Ann Dunham’s talent for developing personal relationships with people whose cultures and experiences appear to be very remote to most Westerners proved to be invaluable to various organizations that employed her in Indonesia. Frequently separated and increasingly estranged from her second husband, she did what she could to help her son through school in Honolulu, and to provide for her daughter Maya. As a result, her academic work often had to wait while she took on jobs for the Ford Foundation, or the International Labor Organization, or the People’s Bank of Indonesia (Bank Rakyat Indonesia).
People sent out from the US lacked the language skills or the knowledge to get much beyond English-speaking elite circles in Jakarta. It was Ann’s job to go around the country to see how money could best be spent to develop small-scale economies. She realized that “entrepreneurial attitudes are a part of the traditional culture.” The problem is access to capital. So she developed a model of extending credit to small entrepreneurs that is now commonly used in Indonesia. In doing this, however, she didn’t just look at numbers and statistics. Her experience had made her unusually sensitive and knowledgeable about the social consequences of development, about how too much deregulation, for example, might help urban ethnically Chinese businessmen, but ruin local cottage industries.

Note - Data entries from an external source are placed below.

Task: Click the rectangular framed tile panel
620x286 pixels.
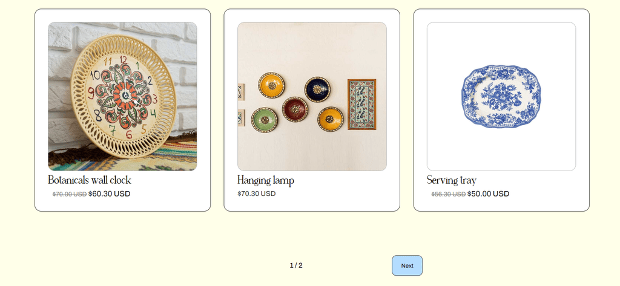Action: coord(362,104)
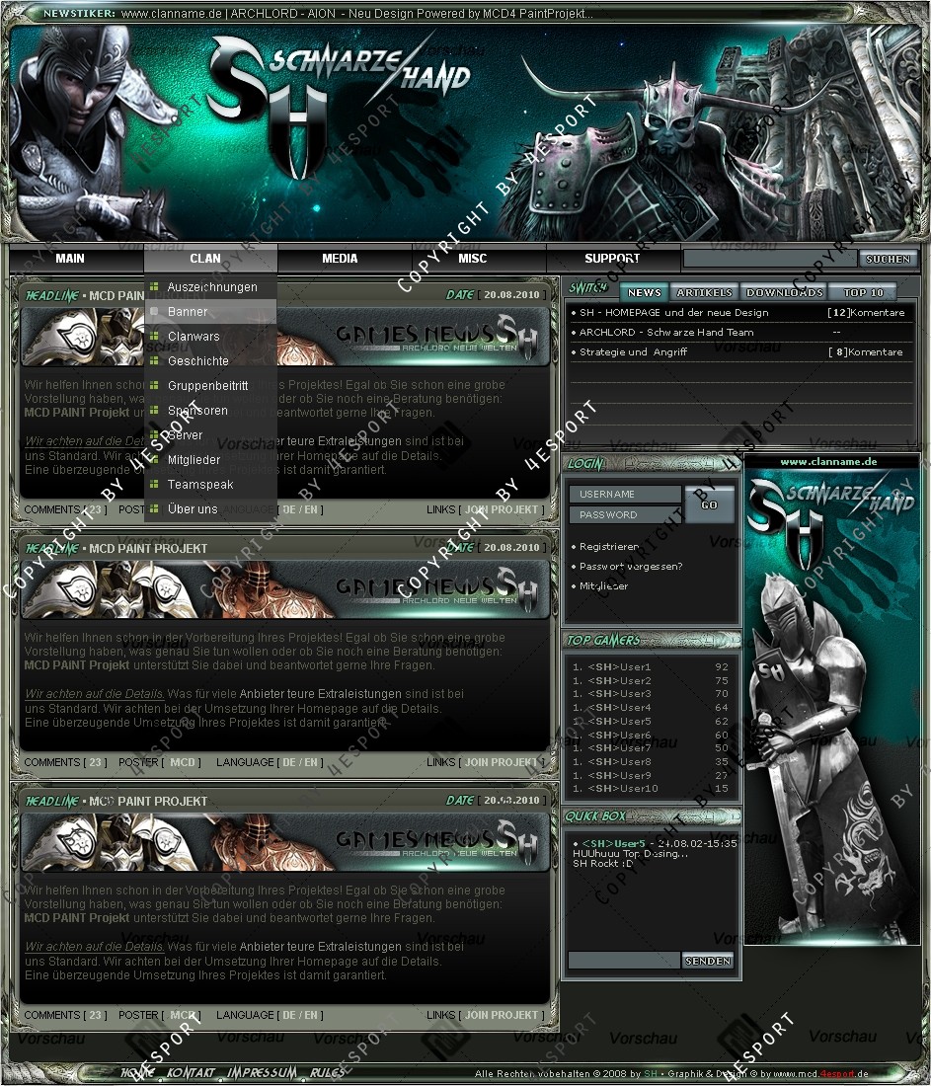Open the Registrieren link

[608, 547]
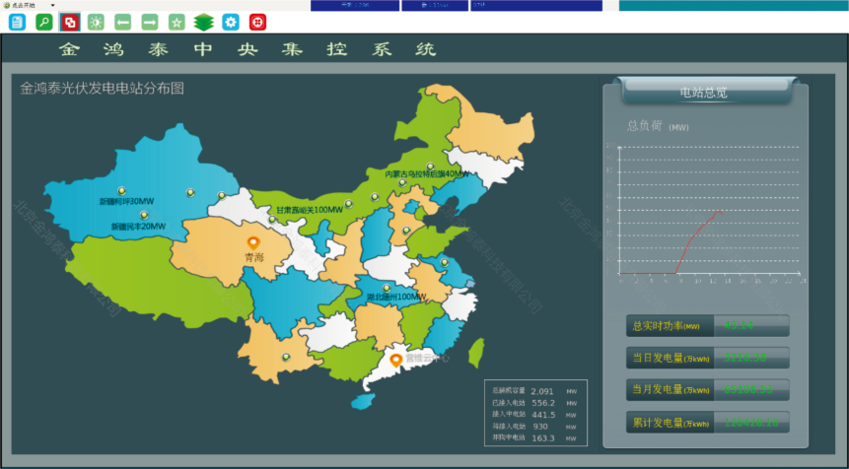849x469 pixels.
Task: Go forward with the right arrow icon
Action: coord(150,22)
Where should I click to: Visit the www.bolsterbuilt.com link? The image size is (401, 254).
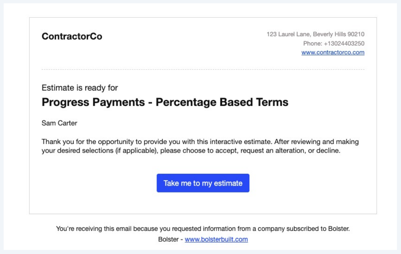click(216, 239)
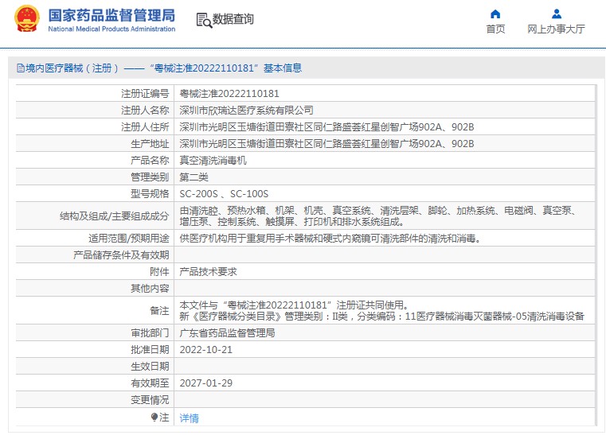Open the 首页 navigation label
The image size is (606, 439).
point(495,29)
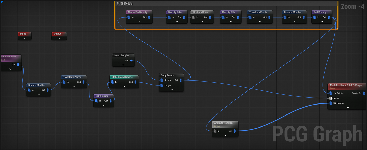Expand the Attribute Partition node chevron
367x150 pixels.
point(225,135)
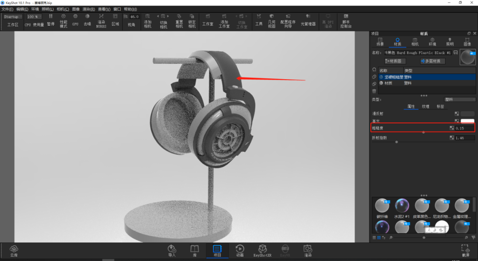The width and height of the screenshot is (478, 261).
Task: Open the 100 % usage dropdown
Action: [34, 17]

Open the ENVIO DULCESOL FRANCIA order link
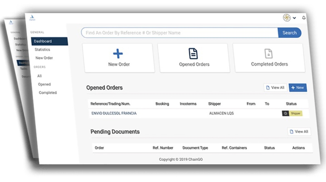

She took her job for the Ford Foundation as seriously as her anthropological field work. At one point she found herself in a tidal-swamp area of South Sumatra, wading up to her chest through flooded rice fields, fending off swarms of mosquitoes. One of her coworkers told Scott: “She loved it. She could create a rapport with these people very easily, because she was sympathetic and she liked them. They realized that she was there trying to find out things to help.”
If Ann’s initial attraction to her Javanese husband had been a combination of his dashing turnout on the tennis court and highminded ideals to improve his nation, the erotic component of her enthusiasms never entirely disappeared. Her liaisons with Indonesian men were unconventional, but hardly casual. One of them was with Adi Sasono, a former student leader, engineer, and labor activist. Another was with a much younger journalist named I. Made Suarjana, whose looks reminded Ann of Mike Tyson. They had what he called “a romantic-intellectual relationship.” Quite what he meant by this, he didn’t divulge. The important thing to Ann was that these men provided a way for her to connect to the society she loved. In her own words: “I’m able to find really impressive people that I respect greatly, who are Indonesians and not privileged foreigners like myself, but who are working with down-and-out and poor people.”

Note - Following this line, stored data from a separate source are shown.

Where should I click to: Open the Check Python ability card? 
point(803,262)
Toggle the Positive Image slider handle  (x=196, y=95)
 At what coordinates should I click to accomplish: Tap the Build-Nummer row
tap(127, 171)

This kind of attitude can lend itself to easy mockery. Her son observed that “there was a sweetness about her and a willingness to give people the benefit of the doubt, and a sort of generosity of spirit that at times was naive.” There were times, he said, “when she was taken advantage of in certain situations.”
Obama also told Scott that he felt his mother’s spirit when he defied all the odds and did well in the Iowa caucuses in January 2008. Scott asked him what it was that reminded him of her spirit. He said:
It was a sense that beneath our surface differences, we’re all the same, and that there’s more good than bad in each of us. And that, you know, we can reach across the void and touch each other and believe in each other and work together.
He continued: “That’s precisely the naiveté and idealism that was part of her. And that’s, I suppose, the naive idealism in me.”
Barack Obama is a politician. I’m not sure he is quite as naive as all that. But if his mother had that quality, it is the kind of naiveté our more cynical times could use a bit more of.